Raw connection strings appear in this article for demonstration purposes only. In production environments, always protect your access keys. Use Azure Key Vault to manage and rotate your keys securely and secure your connection with WebPubSubServiceClient.

// This code snippet uses the popular Express framework
const express = require('express');
const app = express();
const port = 8080;

// Imports the server library, which is different from the client library
const { WebPubSubServiceClient } = require('@azure/web-pubsub');
const hubName = 'sample_chat';

const serviceClient = new WebPubSubServiceClient("<web-pubsub-connectionstring>", hubName);

// Note that the token allows the client to join and send messages to any groups.
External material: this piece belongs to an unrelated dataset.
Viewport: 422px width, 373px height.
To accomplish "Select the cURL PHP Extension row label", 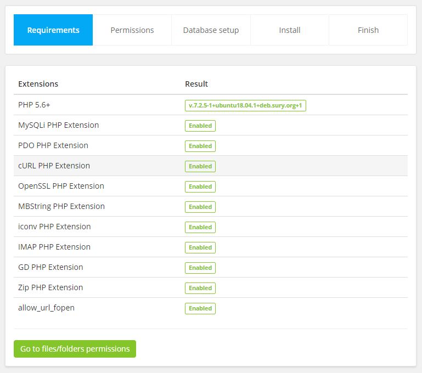I will pyautogui.click(x=54, y=166).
It is specified with the "roles" option.
app.get('/negotiate', async (req, res) => {
  let token = await serviceClient.getClientAccessToken({roles: ["webpubsub.joinLeaveGroup", "webpubsub.sendToGroup"] });
  res.json({
    url: token.url
  });
});

app.listen(port, () => console.log(`Application server listening at http://localhost:${port}/negotiate`));

2. Client side

const { WebPubSubClient } = require("@azure/web-pubsub-client")

const client = new WebPubSubClient({
  getClientAccessUrl: async () => {
    let value = await (await fetch(`/negotiate`)).json();
    return value.url;
  }
});

await client.start();

Note

To see the full code of this sample, please refer to samples-browser.


A client consumes messages from the application server or joined groups

A client can add callbacks to consume messages from an application server or groups.

// Registers a listener for the "server-message". The callback is invoked when your application server sends message to the connectionID, to or broadcast to all connections.
client.on("server-message", (e) => {
  console.log(`Received message ${e.message.data}`);
});

// Registers a listener for the "group-message". The callback is invoked when the client receives a message from the groups it has joined.
client.on("group-message", (e) => {
    console.log(`Received message from ${e.message.group}: ${e.message.data}`);
});

Note

For group-message event, the client can only receive messages from the groups that it has joined.

Handle rejoin failure

When a client is disconnected and fails to recover, all group contexts are cleaned up in your Web PubSub resource. This means when the client reconnects, it needs to rejoin groups. By default, the client has autoRejoinGroup option enabled.

However, you should be aware of autoRejoinGroup's limitations.

  • The client can only rejoin groups that it has been joined by the client code not by the server side code.
  • "Rejoin group" operations may fail due to various reasons, for example, the client doesn't have permission to join the groups. In such cases, you need to add a callback to handle this failure.
// By default autoRejoinGroups=true. You can disable it by setting to false.
const client = new WebPubSubClient("<client-access-url>", { autoRejoinGroups: true });

// Registers a listener to handle "rejoin-group-failed" event
client.on("rejoin-group-failed", e => {
  console.log(`Rejoin group ${e.group} failed: ${e.error}`);
})

Retry

By default, the operation such as client.joinGroup(), client.leaveGroup(), client.sendToGroup(), client.sendEvent() has three retries. You can configure through the messageRetryOptions. If all retries have failed, an error is thrown. You can keep retrying by passing in the same ackId as previous retries so that the Web PubSub service can deduplicate the operation.

try {
  await client.joinGroup(groupName);
} catch (err) {
  let id = null;
  if (err instanceof SendMessageError) {
    id = err.ackId;
  }
  await client.joinGroup(groupName, {ackId: id});
}

JavaScript Bundle

To use this client library in the browser, you need to use a bundler. For details on how to create a bundle, refer to our bundling documentation.

Troubleshooting

Enable logs

You can set the following environment variable to get the debug logs when using this library.

export AZURE_LOG_LEVEL=verbose

For more detailed instructions on how to enable logs, you can look at the @azure/logger package docs.

Live Trace

Use Live Trace tool from Azure portal to inspect live message traffic through your Web PubSub resource.